Miguel recorrió España de albergue en albergue, de banco en banco. Pero siempre volvía a Pontevedra, sobre todo cuando la concesión de una Risga le permitía dormir de nuevo en una cama y levantarse en una pensión que nunca le era ajena porque donde él estaba sobraba calidez. A veces pedía en la iglesia de Santiaguiño do Burgo. Allí, hablaba con todos. Y, sobre todo, escuchaba al prójimo. A veces, regañaba al cura: «Llega tarde, señor párroco», le decía. Y el sacerdote le contestaba: «Da igual, tú estás haciendo parte de mi trabajo».

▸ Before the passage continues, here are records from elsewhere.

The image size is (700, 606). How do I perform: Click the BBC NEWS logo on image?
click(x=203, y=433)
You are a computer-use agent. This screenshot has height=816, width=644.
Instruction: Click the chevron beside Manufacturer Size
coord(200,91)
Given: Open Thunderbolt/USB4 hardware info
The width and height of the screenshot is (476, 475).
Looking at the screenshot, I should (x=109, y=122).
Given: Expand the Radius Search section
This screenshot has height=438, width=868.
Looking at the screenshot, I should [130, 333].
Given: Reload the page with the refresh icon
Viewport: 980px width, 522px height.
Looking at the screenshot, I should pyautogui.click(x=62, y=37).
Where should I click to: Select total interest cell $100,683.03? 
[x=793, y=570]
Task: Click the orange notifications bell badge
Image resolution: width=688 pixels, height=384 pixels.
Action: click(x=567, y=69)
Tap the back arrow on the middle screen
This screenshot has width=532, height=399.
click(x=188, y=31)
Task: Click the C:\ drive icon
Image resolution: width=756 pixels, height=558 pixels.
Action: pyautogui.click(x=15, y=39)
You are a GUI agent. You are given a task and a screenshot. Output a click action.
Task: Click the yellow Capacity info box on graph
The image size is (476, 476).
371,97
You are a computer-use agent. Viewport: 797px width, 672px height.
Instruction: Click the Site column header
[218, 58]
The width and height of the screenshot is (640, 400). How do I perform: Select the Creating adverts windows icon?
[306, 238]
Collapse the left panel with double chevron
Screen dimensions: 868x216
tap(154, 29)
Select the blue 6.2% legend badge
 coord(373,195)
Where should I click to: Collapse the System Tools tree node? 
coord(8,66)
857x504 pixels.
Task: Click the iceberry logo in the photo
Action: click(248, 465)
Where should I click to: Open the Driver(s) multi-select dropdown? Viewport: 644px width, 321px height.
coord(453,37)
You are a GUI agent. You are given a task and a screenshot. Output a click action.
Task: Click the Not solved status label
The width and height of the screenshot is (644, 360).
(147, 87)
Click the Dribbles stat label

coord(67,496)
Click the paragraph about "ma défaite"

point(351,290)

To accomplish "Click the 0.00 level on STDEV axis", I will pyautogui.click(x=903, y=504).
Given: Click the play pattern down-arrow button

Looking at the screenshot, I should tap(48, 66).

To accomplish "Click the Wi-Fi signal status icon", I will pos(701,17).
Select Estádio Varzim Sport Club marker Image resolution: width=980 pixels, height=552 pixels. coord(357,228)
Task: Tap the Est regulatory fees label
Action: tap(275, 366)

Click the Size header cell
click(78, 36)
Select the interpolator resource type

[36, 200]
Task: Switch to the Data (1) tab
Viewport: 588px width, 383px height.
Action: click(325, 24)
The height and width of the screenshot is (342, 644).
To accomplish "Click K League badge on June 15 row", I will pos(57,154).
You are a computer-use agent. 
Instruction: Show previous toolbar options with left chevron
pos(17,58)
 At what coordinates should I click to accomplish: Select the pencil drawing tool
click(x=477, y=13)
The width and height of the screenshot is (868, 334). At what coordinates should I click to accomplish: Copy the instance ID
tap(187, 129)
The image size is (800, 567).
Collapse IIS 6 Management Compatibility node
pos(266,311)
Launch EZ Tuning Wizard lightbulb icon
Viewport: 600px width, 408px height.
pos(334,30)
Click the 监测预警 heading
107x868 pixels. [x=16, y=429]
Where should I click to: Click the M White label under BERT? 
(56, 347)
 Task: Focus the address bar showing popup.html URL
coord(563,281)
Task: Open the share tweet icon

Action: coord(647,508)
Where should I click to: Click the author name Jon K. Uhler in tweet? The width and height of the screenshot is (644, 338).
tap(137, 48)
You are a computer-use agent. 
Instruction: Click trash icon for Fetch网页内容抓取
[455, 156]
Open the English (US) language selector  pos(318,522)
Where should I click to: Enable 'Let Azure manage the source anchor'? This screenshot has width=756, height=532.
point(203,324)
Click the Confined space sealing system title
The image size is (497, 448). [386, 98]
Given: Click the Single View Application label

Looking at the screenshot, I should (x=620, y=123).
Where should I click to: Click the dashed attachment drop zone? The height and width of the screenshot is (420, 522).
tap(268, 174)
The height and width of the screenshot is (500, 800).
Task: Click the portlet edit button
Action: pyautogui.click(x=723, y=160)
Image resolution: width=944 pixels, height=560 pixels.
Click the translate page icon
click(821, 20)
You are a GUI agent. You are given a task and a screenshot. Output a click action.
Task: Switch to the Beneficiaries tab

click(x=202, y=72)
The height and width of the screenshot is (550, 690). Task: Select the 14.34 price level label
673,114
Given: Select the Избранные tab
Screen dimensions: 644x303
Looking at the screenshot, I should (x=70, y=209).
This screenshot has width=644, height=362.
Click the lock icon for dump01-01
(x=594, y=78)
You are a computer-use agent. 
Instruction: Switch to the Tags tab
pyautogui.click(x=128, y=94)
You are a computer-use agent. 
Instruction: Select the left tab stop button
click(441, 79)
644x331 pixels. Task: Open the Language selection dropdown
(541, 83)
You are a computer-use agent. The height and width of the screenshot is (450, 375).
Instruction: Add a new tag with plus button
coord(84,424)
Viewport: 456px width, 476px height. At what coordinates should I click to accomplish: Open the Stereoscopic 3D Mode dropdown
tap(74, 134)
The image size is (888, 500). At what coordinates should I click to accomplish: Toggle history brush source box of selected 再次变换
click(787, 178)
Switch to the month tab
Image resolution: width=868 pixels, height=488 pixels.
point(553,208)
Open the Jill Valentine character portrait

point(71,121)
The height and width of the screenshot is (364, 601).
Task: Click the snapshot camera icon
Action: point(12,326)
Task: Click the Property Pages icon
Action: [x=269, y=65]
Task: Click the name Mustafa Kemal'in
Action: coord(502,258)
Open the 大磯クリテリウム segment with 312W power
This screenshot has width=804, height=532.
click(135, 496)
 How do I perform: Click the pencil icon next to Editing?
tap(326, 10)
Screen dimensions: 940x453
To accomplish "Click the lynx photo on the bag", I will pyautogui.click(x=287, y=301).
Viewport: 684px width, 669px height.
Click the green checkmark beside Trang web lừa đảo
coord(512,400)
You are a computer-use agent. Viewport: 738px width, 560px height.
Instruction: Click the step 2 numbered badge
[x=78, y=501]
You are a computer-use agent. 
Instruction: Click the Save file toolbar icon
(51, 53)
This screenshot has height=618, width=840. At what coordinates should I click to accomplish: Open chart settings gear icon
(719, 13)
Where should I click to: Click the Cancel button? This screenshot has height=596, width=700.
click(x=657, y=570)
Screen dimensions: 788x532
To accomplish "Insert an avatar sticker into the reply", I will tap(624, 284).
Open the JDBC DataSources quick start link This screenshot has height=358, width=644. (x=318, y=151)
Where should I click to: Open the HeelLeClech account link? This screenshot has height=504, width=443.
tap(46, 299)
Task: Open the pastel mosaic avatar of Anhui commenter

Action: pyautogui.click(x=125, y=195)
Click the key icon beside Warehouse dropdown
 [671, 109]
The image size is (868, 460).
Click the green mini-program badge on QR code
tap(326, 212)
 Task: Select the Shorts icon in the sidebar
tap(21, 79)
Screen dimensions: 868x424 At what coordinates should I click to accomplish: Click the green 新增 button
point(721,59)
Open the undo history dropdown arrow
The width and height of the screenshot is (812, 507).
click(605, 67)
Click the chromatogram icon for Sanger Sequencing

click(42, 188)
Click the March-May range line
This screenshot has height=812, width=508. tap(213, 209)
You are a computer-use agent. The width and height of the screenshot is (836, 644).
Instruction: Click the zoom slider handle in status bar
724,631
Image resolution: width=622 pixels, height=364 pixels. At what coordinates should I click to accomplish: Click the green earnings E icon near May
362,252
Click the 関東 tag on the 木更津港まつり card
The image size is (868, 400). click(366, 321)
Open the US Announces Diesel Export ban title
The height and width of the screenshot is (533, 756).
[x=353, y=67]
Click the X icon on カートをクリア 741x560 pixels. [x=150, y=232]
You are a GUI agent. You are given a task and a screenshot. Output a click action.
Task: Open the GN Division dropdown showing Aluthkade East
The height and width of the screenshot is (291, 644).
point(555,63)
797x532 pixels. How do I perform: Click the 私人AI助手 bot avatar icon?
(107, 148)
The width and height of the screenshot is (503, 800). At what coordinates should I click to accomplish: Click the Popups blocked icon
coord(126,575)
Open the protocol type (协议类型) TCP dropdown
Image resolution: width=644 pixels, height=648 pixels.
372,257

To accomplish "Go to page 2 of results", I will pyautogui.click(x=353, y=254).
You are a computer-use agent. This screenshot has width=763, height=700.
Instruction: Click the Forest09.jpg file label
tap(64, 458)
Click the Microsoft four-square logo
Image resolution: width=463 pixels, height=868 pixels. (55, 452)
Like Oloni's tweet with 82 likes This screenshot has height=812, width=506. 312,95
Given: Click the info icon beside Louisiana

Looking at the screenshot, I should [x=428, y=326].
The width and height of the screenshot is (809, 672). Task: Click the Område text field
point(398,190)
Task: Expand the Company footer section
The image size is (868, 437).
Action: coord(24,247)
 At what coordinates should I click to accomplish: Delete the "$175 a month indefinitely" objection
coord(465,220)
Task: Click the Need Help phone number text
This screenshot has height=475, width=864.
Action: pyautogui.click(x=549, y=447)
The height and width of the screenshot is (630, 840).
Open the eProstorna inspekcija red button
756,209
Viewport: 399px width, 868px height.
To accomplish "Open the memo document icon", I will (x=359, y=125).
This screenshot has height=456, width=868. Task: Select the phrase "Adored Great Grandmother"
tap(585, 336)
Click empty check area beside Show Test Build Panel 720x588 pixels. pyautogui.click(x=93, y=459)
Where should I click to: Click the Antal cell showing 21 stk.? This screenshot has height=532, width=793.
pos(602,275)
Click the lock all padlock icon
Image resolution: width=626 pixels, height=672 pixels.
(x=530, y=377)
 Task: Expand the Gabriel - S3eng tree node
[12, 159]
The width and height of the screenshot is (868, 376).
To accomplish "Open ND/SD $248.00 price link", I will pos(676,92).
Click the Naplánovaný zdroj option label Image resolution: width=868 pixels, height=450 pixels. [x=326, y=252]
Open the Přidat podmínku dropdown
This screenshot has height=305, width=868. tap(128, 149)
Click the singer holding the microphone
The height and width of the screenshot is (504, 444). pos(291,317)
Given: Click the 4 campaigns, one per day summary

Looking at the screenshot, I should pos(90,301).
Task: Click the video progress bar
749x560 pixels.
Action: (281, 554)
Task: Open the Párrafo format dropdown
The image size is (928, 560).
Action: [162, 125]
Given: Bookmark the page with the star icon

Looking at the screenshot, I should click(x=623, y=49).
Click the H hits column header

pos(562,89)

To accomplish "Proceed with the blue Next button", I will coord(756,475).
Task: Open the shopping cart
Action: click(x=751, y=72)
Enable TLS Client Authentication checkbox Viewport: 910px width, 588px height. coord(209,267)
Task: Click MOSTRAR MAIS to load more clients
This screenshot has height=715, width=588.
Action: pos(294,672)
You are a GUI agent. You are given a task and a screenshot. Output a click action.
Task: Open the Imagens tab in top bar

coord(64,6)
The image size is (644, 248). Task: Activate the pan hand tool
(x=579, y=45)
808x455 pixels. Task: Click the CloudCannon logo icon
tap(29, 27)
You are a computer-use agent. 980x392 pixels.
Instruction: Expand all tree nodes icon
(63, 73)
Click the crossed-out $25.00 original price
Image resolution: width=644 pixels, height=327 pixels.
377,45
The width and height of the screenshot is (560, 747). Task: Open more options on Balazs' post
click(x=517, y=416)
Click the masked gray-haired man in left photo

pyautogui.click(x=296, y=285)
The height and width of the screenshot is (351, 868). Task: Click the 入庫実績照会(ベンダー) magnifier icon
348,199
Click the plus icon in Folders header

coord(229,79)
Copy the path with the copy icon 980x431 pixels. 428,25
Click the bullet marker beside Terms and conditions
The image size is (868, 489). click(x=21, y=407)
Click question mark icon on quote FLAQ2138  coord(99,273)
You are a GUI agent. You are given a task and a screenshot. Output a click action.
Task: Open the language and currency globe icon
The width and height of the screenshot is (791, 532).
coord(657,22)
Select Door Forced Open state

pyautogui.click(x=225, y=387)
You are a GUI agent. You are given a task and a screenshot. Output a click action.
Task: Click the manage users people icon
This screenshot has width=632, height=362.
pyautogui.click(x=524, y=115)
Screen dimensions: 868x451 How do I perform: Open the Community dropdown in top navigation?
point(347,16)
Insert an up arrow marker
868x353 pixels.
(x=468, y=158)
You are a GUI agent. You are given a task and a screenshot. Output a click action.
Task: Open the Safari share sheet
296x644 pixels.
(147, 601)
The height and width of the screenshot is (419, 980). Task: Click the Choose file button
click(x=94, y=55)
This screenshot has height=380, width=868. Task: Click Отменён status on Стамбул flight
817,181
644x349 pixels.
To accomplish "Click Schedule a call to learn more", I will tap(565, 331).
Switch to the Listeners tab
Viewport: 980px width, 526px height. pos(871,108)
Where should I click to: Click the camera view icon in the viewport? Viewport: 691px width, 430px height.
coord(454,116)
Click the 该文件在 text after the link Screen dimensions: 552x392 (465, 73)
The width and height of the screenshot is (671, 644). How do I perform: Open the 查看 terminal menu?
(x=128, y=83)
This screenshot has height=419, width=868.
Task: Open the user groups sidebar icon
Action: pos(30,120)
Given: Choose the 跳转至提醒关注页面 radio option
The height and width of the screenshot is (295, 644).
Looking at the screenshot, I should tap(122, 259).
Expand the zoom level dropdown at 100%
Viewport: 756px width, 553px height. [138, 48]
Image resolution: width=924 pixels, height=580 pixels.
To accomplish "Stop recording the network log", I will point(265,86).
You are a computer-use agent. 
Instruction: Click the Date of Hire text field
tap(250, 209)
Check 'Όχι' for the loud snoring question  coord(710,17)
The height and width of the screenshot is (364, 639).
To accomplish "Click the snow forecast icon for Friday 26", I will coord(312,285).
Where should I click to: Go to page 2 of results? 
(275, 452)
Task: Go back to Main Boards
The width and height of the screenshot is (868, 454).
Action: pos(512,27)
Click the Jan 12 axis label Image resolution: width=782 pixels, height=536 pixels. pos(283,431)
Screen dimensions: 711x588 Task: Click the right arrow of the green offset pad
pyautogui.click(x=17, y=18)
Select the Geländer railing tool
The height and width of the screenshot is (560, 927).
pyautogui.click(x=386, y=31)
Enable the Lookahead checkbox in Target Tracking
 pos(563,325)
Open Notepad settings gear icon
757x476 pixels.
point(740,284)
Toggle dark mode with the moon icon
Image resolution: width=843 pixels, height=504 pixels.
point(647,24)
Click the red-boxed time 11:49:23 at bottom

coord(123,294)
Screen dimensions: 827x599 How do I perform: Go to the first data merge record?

Puede que no ganara muchas batallas, pero Miguel estaba orgulloso de haberlas peleado. Se enorgullecía de haberle pedido al alcalde que abriera las duchas del pabellón para que los sin techo se aseasen. Fue a ver al Papa para hablarle de la expresión máxima de la pobreza, de vivir con lo puesto,... Y «nunca lle negou a axuda a ninguén», como recuerdan sus amigos. Es más, si alguien quería enfadarle, solo tenía que criticar a un toxicómano, a un alcohólico o a un paria. «Sempre dicía que bastante desgraza tiñan», comenta Pepa Vázquez.

Miguel buscaba el karma, la paz consigo mismo y quería ser, sobre todo, libre. Quizás por eso, ya enfermo, se fue a Vigo, a un último viaje sin billete de regreso y sin destino concreto; una odisea con el único fin de seguir siendo libre. Estuvo allí en el hospital y regresó a Pontevedra a morir. Los años en la calle le habían pasado demasiado factura a su cuerpo. Pero no a sus ideas claras.